Wright also took exception when the Environmental Protection Agency’s top official, Gina McCarthy, made her first appearance in Flint last week and criticized the city’s move away from the Detroit Water and Sewerage Department.

“We are here today because a state-appointed emergency manager made the decision that the city of Flint would stop purchasing treated water that had well served them for 50 years and instead purchase untreated — and not treat that water — and by law the state of Michigan approved that switch and did not require corrosion control,” McCarthy said Tuesday. “All to save money.”

Flint area communities pay a combination of a fixed amount per month as well as an amount for every 1,000 cubic feet of water used. One thousand cubic feet — one unit — translates to 7,480 gallons. Costs were $6.35 per unit in 2001 but had climbed to $21.95 by April 2013.

Wright said annual rate increases for 14 years don’t qualify as well-served.

“KWA remains, as it was three years ago, the highest quality water source at the lowest possible price for the residents of our community,” Wright said.

But some community leaders said they like the idea of staying on as a GLWA customer instead of switching.

“It’s always in the center of our minds,” said the Rev. Allen Overton, a member of Concerned Pastors for Social Action and chairman of the Coalition for Clean Water. “We never should have left (Detroit’s water system).

“There should have been some conversation with Detroit, and there should continue to be conversation with Detroit to work that problem out, that whatever Flint needed to stay on the system should have happened. The officials here in Genesee County never should have pushed to change our water source.”
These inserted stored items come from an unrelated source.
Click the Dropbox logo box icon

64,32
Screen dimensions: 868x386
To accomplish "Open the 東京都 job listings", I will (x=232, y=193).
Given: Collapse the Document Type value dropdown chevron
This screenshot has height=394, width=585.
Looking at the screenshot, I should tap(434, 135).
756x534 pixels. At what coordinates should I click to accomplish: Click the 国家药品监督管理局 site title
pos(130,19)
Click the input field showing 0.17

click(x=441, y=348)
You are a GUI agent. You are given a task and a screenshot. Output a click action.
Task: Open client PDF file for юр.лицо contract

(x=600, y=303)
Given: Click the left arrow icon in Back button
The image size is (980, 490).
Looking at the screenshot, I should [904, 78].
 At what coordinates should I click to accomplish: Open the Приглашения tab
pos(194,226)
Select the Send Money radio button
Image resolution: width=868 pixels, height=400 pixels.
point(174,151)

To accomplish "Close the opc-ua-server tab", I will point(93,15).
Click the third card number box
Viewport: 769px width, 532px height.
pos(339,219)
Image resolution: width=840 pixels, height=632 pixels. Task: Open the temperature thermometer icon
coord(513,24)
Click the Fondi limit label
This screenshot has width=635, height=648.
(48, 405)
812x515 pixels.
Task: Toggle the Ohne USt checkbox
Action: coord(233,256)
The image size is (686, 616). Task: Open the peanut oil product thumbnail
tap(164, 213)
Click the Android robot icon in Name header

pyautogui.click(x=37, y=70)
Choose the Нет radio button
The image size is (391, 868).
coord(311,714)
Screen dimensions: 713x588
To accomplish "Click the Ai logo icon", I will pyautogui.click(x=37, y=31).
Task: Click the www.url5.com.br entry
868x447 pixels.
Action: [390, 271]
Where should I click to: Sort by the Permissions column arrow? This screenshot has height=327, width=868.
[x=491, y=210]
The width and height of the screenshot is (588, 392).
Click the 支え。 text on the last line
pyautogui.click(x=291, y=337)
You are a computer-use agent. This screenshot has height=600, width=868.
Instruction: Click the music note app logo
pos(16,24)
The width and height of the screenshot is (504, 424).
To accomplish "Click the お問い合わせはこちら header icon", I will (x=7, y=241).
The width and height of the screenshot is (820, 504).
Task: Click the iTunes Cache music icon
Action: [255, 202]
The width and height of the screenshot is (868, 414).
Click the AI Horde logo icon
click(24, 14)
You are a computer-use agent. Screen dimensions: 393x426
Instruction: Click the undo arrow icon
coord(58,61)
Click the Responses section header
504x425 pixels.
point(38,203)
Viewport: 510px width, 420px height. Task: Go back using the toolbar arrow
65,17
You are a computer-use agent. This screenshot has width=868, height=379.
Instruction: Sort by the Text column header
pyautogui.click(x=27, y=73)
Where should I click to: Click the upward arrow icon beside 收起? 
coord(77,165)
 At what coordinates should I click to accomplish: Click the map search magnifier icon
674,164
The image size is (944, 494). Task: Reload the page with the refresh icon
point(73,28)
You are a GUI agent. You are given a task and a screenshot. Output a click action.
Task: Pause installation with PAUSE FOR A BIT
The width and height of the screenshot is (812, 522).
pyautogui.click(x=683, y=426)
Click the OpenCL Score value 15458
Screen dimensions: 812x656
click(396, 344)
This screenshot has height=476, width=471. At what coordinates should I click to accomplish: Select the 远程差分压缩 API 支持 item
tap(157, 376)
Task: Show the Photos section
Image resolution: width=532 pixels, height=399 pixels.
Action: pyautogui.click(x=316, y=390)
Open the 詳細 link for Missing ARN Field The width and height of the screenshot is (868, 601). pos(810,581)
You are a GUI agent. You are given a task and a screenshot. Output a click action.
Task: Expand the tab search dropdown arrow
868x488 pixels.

He said he thinks Flint officials should look at all of their options, including the possibility of remaining with Metro Detroit’s water system.

However, Overton said members of Flint’s churches aren’t calling for Flint to abandon the KWA.

“What I’m hearing from people in the city of Flint is that we need clean water and we need clean pipes,” he said. “They’re saying we don’t care where the water comes from, we need clean pipes and the infrastructure needs to be addressed before we consider where we’re going to get our water source from.”

Flint City Councilwoman Monica Galloway also said there’s little talk among her constituents about staying with water coming from Detroit. However, Galloway said she recognizes residents badly want to feel safe after nearly two years of uncertainty.

“I think they would be interested (in staying with GLWA) water only because they trust the water from Detroit,” she said Friday. “I don’t think they would have a problem maintaining that relationship.”